Yahoo Finance Live Interview with Aaron Milford
August 28, 2023
Rachelle Akuffo: Magellan Midstream is betting big on natural gas as it pushes its $18.8 billion merger with ONEOK. Now the combination would result in the fourth largest U.S. midstream company worth about $60 billion and is up for approval on September 21st. For more on this, we are joined by Aaron Milford, Magellan Midstream CEO. Good to have you on this show here. So, so talk about the timing of this, and obviously anytime you talk mergers you have to wonder, how likely is this to catch the eye of regulators?
Aaron Milford: Well sure, you know, it’s not, it takes a little time to put deals like this together that’s for sure. And you know as we had this opportunity to consider this opportunity with ONEOK, it was really about two things: it was about maximizing value for our unitholders and then also thinking about the future – what best sets up our company going forward? So, we’re a refined products and crude oil business today, primarily. It’s a very healthy business, but when you think about the merger we are creating, it will be a refined products business, crude oil business, and then as you mentioned, it will also add natural gas liquids and natural gas to that mix. So, as you look forward, we feel very, very good about how powerful this company can be as an infrastructure company as we look forward. And from a regulatory perspective, we’ve, we’ve cleared the regulatory hurdles that we need to and the vote that we have outstanding on the 21st is our last major hurdle.
Brad Smith: And so, as a combined entity, you know, how, how immediately do you believe that you’re ready to go, kind of hit the ground running and what type of fine tuning from an organizational perspective do you still think needs to take place?
Aaron Milford: Well, what’s great is, you know, our business is a little different than their business. Refined products and crude oil is additive – their complementary businesses, but they’re different.
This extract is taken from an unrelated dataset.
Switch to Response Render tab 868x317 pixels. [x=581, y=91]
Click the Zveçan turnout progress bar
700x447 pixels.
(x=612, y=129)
So, from an integration standpoint we expect it to go very well. We’ll bring our business into the mix; they’ll continue to run their business really well. And then as we put the two businesses together, we expect there to be significant synergies. So, we expect about $200-400 million a year of value that we’ll create from putting these two companies together that frankly neither one of us could do by ourselves. So that will be the focus – integrating, running our business really, really well from day one, but then focusing on generating that additional value for all our unitholders and shareholders.
Rachelle Akuffo: And it’s interesting because this is a relatively fragmented industry in the U.S. What does having this consolidation in the space do? How does it position you against the competition?
Aaron Milford: So, when you look at our space, it’s been consolidating for a while. You’ve had a lot of smaller companies coming together to make larger companies. So, as you look forward, you know, it’s all about having more ways to win. You know when you have a strong refined products business, a strong crude oil transportation business, and you add to that a strong natural gas liquids and natural gas business, you simply have more ways to win. So, you have more ways to create growth and value for our investors moving forward. So, you know, energy transition is uncertain and the more ways you can adapt the better off you’re going to be as a company and this merger allows us to do that.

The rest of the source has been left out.